Un Estado total está necesariamente obligado a superar ambos límites: el de la unicidad del poder, por la multiplicación tendencialmente infinita de sus agentes[2]; y el de la disfuncionalidad que implica la delegación y la subsidiariedad por la eliminación de todas las cuestiones supuestamente superfluas.

Los monarcas modernos, como Victoria, abandonan Buckingham y Kensington para instalarse cómodamente en la isla de Wight, donde todo está a la escala de un ama de casa con posibles y ponerse allí a jugar a ser la Sra. Brown o la alumna aventajada de un munshi recién importado.

Sólo que Victoria no era un ama de casa con posibles, ni la Sra.
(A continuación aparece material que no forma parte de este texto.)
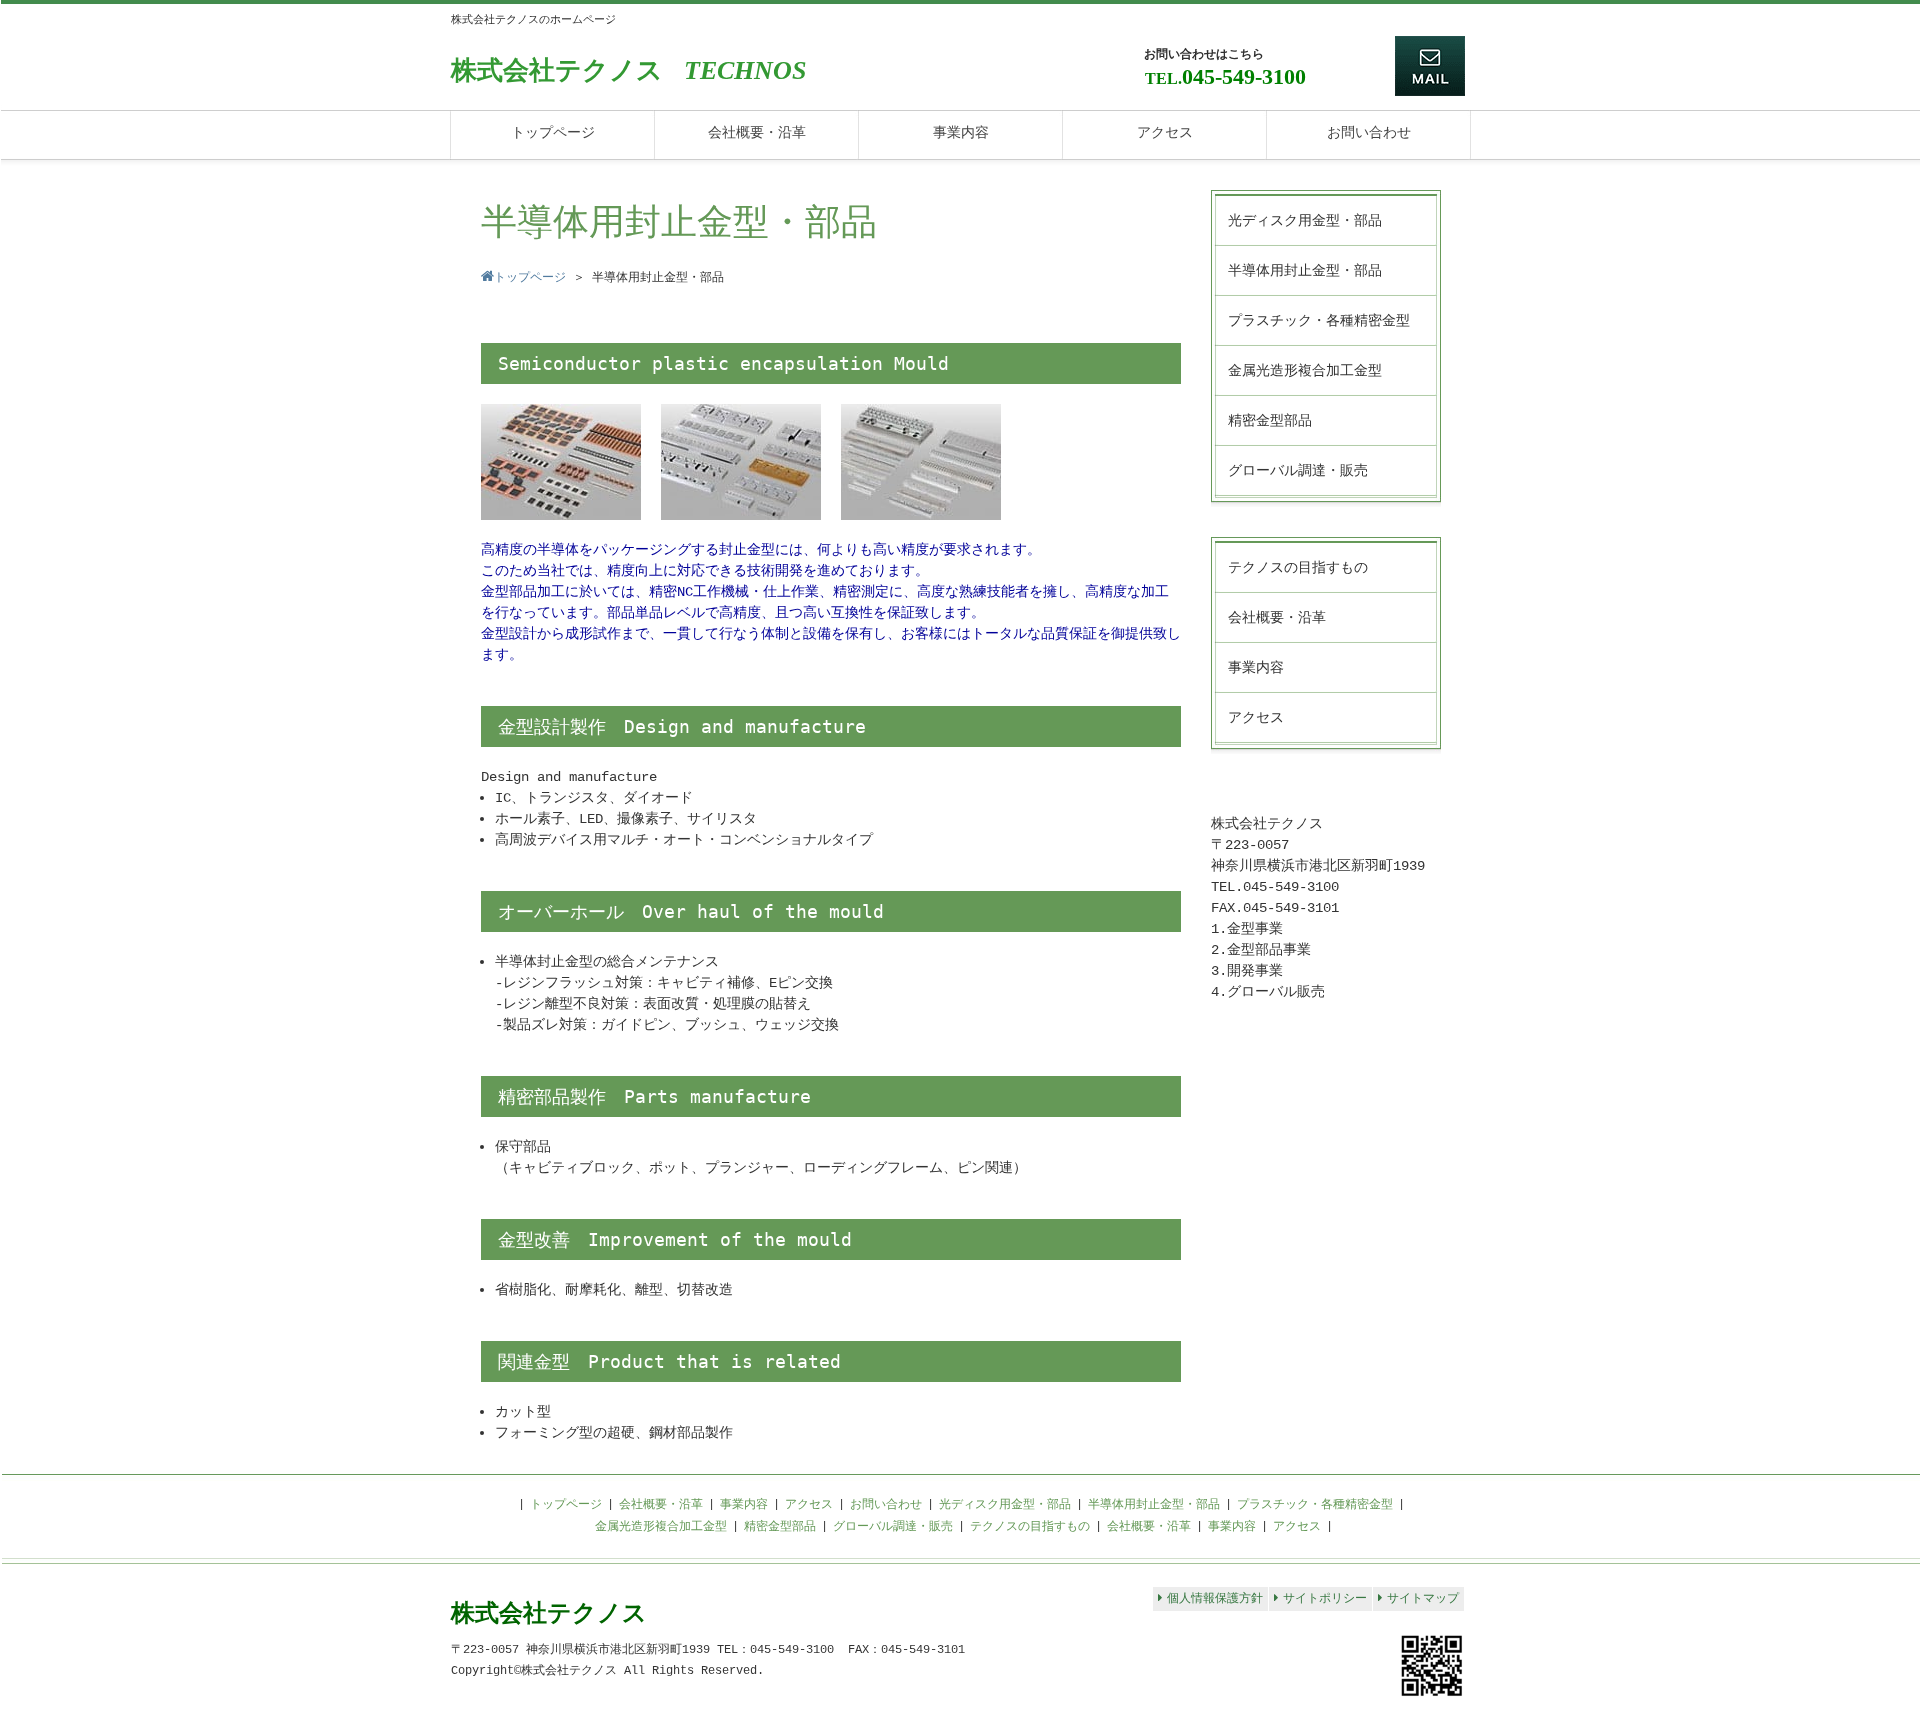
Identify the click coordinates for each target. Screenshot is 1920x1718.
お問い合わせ (886, 1505)
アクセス (809, 1505)
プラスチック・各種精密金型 (1315, 1505)
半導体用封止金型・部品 (1154, 1505)
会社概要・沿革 (661, 1505)
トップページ (566, 1505)
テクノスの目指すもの (1030, 1527)
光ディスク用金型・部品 (1005, 1505)
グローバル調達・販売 (893, 1527)
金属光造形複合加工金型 (661, 1527)
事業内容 (744, 1505)
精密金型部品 (780, 1527)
Brown, ni una estudiante de urdu cualquiera. Era la Emperatriz de la India.

O a lo mejor no. A lo mejor Victoria comprendió muy bien que su vida consistía únicamente en prestarse a hacer el papel más brillante (y el menos relevante) en una comedia en la que todos fingían que el Imperio más pujante del mundo no estaba gobernado por intereses financieros que urdían sus planes en sórdidas viviendas, muy alejadas del tren de vida y de la estricta etiqueta de palacio.

Porque, si la estricta etiqueta de palacio deja de servir para recordarle a cada uno cuál es su puesto en el cosmos, para comenzar a servir de pantalla de humo para distraer la atención del verdadero poder y de los auténticos gobernantes, entonces el palacio deja de cumplir función social y política alguna y es lógico que los monarcas, ya conscientemente privados de su funcionalidad política, sueñen con conservar, al menos, una ficción de poder en el seno de una vivienda lujosa, sí, pero a escala de sus propias capacidades, esta vez sí simplemente humanas y no regias.
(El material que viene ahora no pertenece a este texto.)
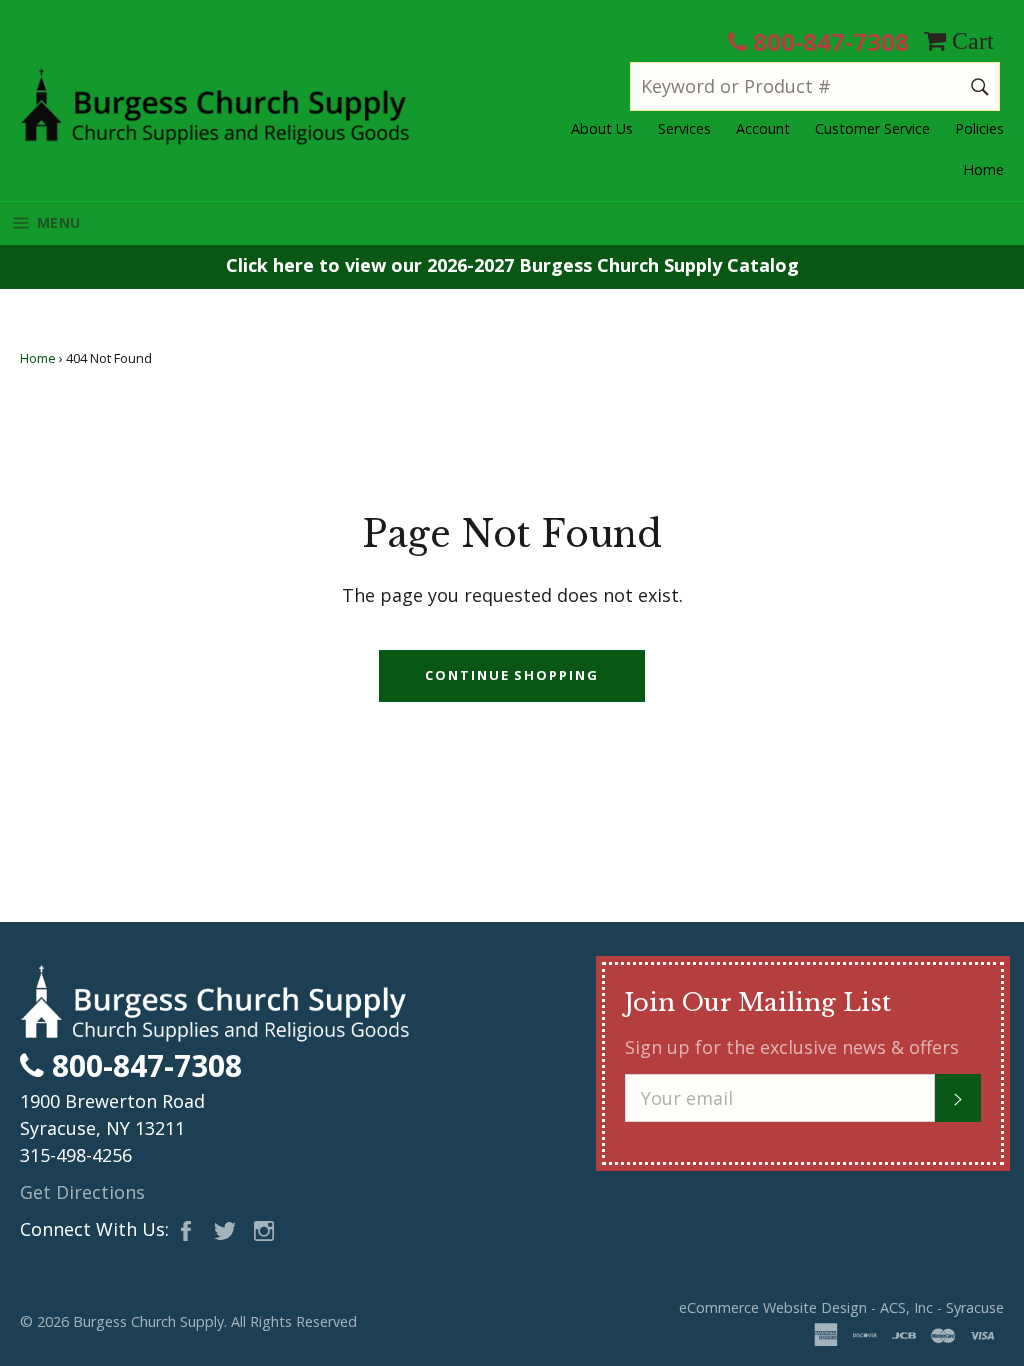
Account (763, 128)
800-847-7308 (828, 41)
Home (983, 169)
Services (684, 128)
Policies (979, 128)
Balmoral y Osborne House son el signo desesperado de una contradicción flagrante: la del rey que quiere, al menos, poder gobernar su propia casa.

Continuará.

[1] El gobierno, en la sociedad tradicional, es deliberada y conscientemente deudor del principio de subsidiariedad y, en consecuencia, numerosas cuestiones escapan de suyo, a su control en cuanto que gobierno. Ello no implica anarquía, pero sí una cierta auto organización de los cuerpos intermedios quienes, evidentemente, pueden caer bajo un concepto amplio de gobierno. Desde el punto de vista del Estado moderno, el principio mismo de la sociedad tradicional hace que el sistema sea fundamental y constitutivamente disfuncional, puesto que el gobierno, piensa el liberal, debe regularlo todo y, en consecuencia, un gobierno que no lo hace, bien usurpa un título que no merece, bien es irracional en tanto que medio adaptado a un fin.

[2] Luis XIV llevó a un sinnúmero de historiadores a engaño: el Estado no puedo ser yo, por definición.